💡 Inspiration

Microservice teams move fast — but nobody sees the full picture when a change lands. A dev renames a field, merges it, and three hours later Slack is on fire because two downstream services nobody remembered are broken in production.

We've all been there. We wanted to build something that makes the invisible visible — before the merge, not after.


🚀 What it does

Cross-Service Impact Analyzer is a GitLab Duo ambient flow that automatically detects the blast radius of any MR across your entire microservice ecosystem.
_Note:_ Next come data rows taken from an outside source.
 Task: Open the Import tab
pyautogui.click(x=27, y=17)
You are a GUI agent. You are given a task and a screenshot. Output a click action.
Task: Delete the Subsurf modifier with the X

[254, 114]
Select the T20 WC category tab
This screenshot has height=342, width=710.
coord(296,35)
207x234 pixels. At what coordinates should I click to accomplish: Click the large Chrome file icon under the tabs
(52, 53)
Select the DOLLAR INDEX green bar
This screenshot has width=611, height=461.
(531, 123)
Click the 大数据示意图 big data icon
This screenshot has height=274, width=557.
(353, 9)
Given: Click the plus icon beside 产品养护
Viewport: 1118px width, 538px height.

The moment a developer opens an MR, the system:

  • 📄 Reads the diff and extracts changed API endpoints and schema fields
  • 🔍 Traverses a live knowledge graph of all service dependencies
  • 🏷️ Classifies every downstream service as BREAKING, DEGRADED, or INFORMATIONAL
  • 💬 Posts a structured impact report directly as an MR comment — with per-team migration checklists, owner contacts, and Slack handles
  • 🔗 Links to an interactive D3.js blast radius visualizer showing exactly how the change propagates hop-by-hop across the system

Zero manual work. Zero Slack pings. Everything a reviewer needs, before the first human looks at the code.


🛠️ How we built it

The core insight: if you model your entire system as a graph, blast radius becomes a graph traversal problem — not a documentation problem.

Knowledge Graph

The core of the system is a typed, directed knowledge graph that models every architectural dependency across the microservice ecosystem — not just service-to-service HTTP calls, but every real-world coupling that can carry a blast radius.
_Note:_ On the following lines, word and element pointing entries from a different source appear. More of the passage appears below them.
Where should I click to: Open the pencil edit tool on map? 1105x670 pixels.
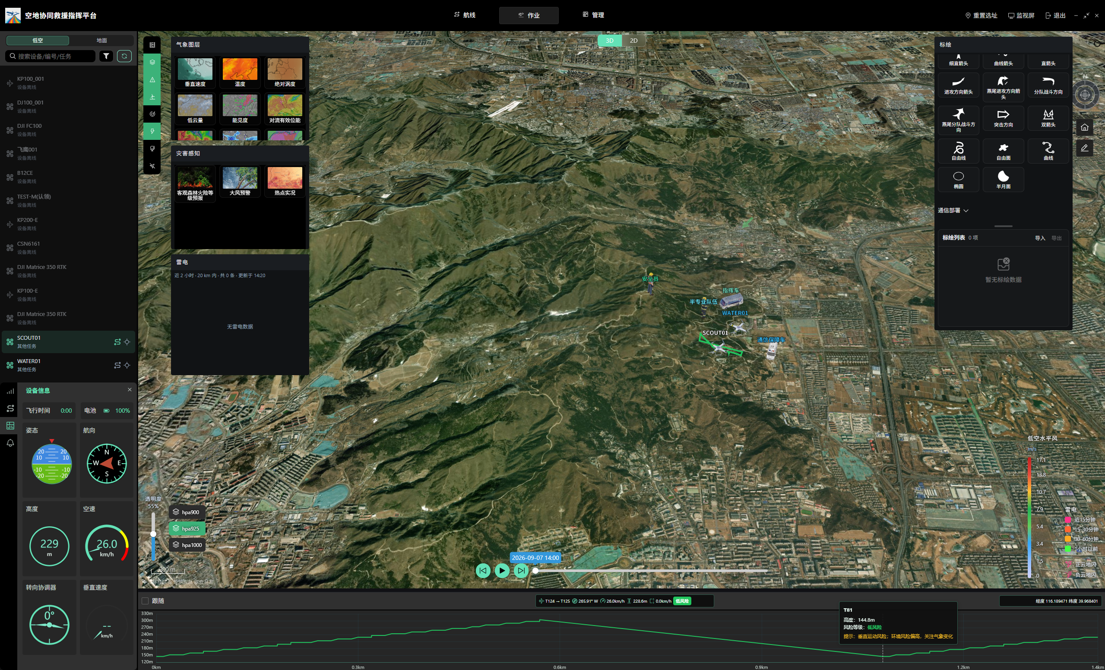coord(1084,148)
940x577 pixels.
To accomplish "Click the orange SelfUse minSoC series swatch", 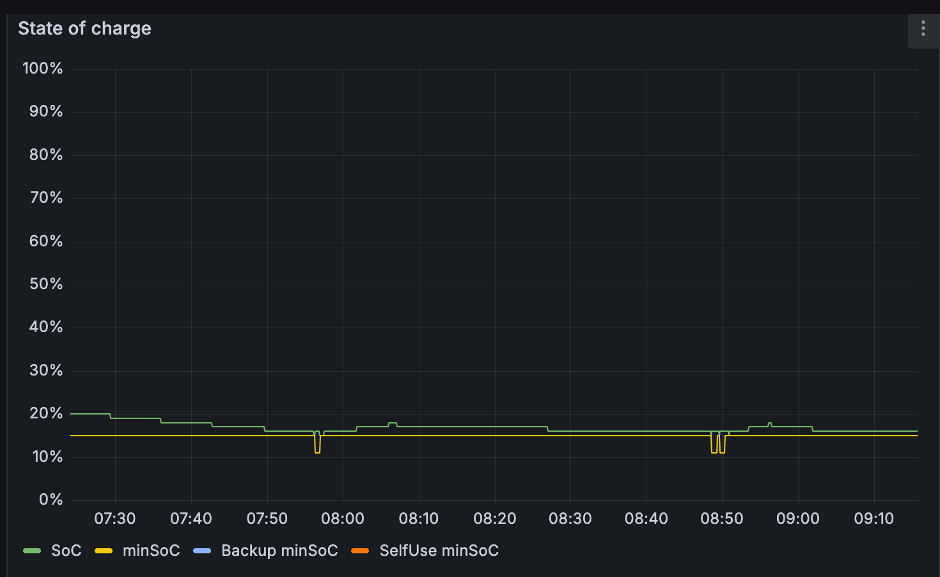I will [x=360, y=551].
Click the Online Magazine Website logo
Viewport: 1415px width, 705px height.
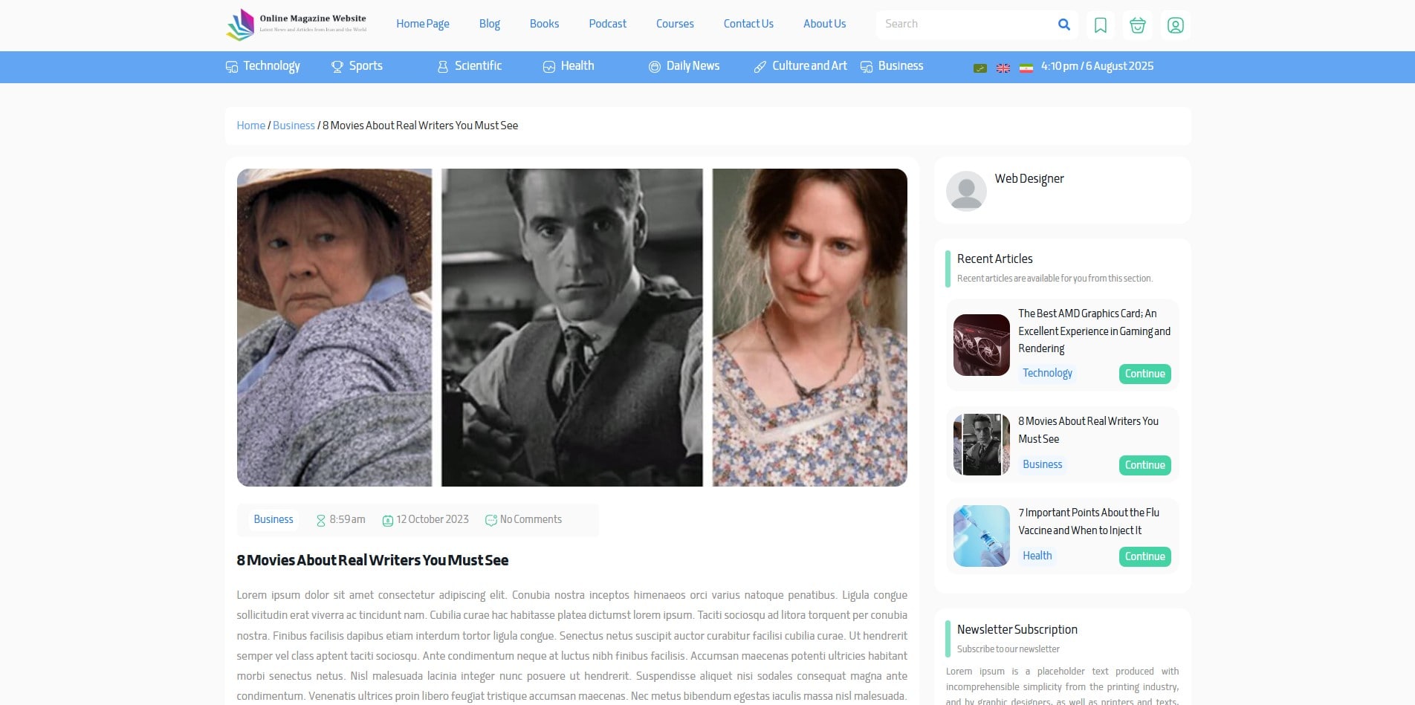pyautogui.click(x=297, y=25)
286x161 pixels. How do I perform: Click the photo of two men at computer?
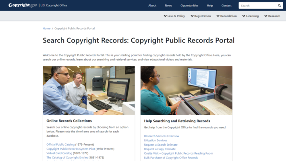coord(89,91)
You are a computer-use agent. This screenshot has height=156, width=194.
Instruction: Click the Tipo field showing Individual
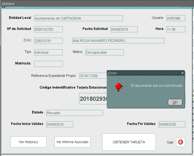point(48,52)
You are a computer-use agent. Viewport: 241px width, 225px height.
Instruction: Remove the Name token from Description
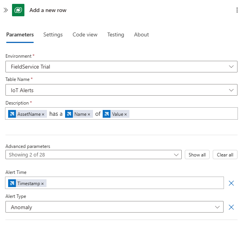[x=89, y=114]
Typed Nodes — everything that can be a source or target of impact:

Node Type What it represents
service A microservice or deployable unit
endpoint A single REST, gRPC, or GraphQL operation
schema A shared data contract or response model
event An async domain event on a message bus
database A data store — Postgres, MySQL, MongoDB, etc.
job A background worker, cron job, or batch process
queue A message queue, Kafka topic, or SQS stream
cache A cache layer — Redis, Memcached, etc.
config A config service, env vars, or feature flag namespace
gateway An API gateway, ingress controller, or load balancer
storage Object storage — S3, GCS, Azure Blob, etc.
external A third-party or vendor API dependency
auth An auth or identity provider — OAuth, OIDC, JWT issuer

Typed Edges — every dependency vector that carries blast radius:

Edge Type What it models
http_dependency Synchronous call between services
shared_schema Two or more services sharing the same data contract
event_producer Service emits a domain event
event_consumer Service consumes a domain event
db_write / db_read Service reads from or writes to a data store
job_triggers A service or event triggers a background job
cache_write / cache_read Service interacts with a cache layer
publishes_to / subscribes_to Service produces or consumes from a queue or stream
auth_dependency Service delegates authentication or authorization
config_reads Service reads runtime config or feature flags
gateway_routes API gateway routes external traffic to a service
calls_external Service calls a third-party API
stores_to Service reads from or writes to object storage

Each node carries owner, SLA, Slack handle, criticality, and migration notes. Each edge carries criticality, fields used, and the reason the dependency exists.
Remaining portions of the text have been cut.